Tara McIntyre is making her voice heard on gender equality in the workplace, specifically for women working in STEM fields.
The University of California, San Francisco (UCSF) graduate student realized there were few women in leadership and mentoring positions within the immunology branch of biology. So she and two fellow scholars decided to change that reality and created the IgEquity organization (formerly known as ImmunoXX+) three years ago.
According to McIntyre, IgEquity has three key initiatives: advocacy, transparency, and mentoring and outreach.
“We hope to build communities that support, empower, and elevate voices of women and nonbinary scientists while fostering connections between faculty, fellows, and trainees,” she explains. “We strive for advocacy and transparency of opportunities and policies, while dismantling gender-based discrimination and biases.”
In addition to leadership activities and symposia, the group is planning to launch a virtual mentorship program that provides support and resources for women and potential scientists at high schools, universities, and other organizations.

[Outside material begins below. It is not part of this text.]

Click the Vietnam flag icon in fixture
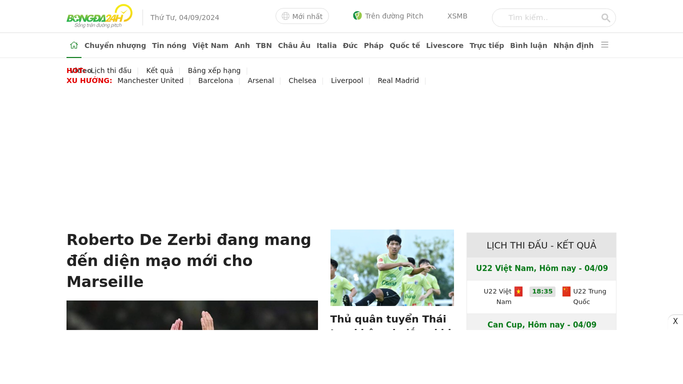Viewport: 683px width, 384px height. pyautogui.click(x=518, y=291)
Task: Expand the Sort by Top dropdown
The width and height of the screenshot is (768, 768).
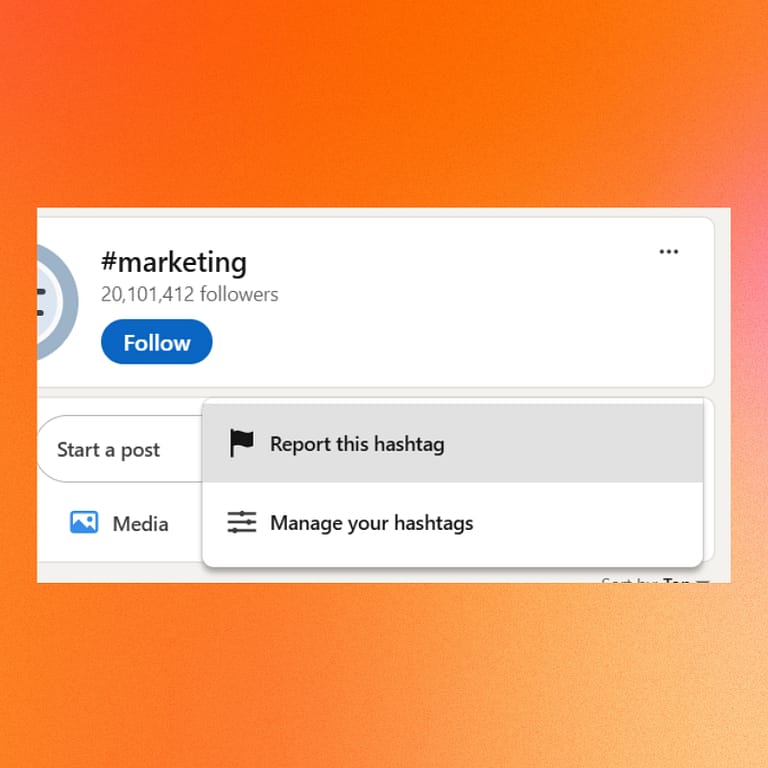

Twice an ARCS Scholar Award recipient (2018–20), McIntyre sees many similarities between IgEquity and ARCS Foundation. “Both organizations provide seed-stage scientists with resources and a platform to share their scientific work and achievements with others. Sharing our research and accolades with other STEM students and professionals is incredibly empowering.”
McIntyre says the ARCS Scholar Award has enabled her to spend more time in the lab and interact with leaders in STEM fields. “I love expanding my network at ARCS Scholar Award celebrations and Frontiers of Science lectures. I presented my data for the first time at an ARCS Scholar symposium and practiced my public speaking skills while introducing my research during a visit of ARCS Foundation members to the UCSF campus. These events have been instrumental in shaping who I am as a scientist today.”
As a scientist, McIntyre is not only advocating for equity and inclusion in the STEM arena; she is also supporting women through her research in the biomedical science program at UCSF. A PhD candidate, McIntyre is focusing on complications that can occur during pregnancy. She is studying epigenetic regulators that cause uterine activation and parturition, or the process from the time labor begins to the time of delivery. Her research will determine why some epigenetic regulators activate too early, causing premature births.
“Preterm birth is the global leading cause of death for children under the age of five,” McIntyre notes. “Our hope is that by expanding our fundamental understanding of the labor cascade, we can develop diagnostic tests and enlarge our arsenal of therapeutic targets in an effort to treat labor and birth complications, and enable mothers to carry their pregnancy to full term.”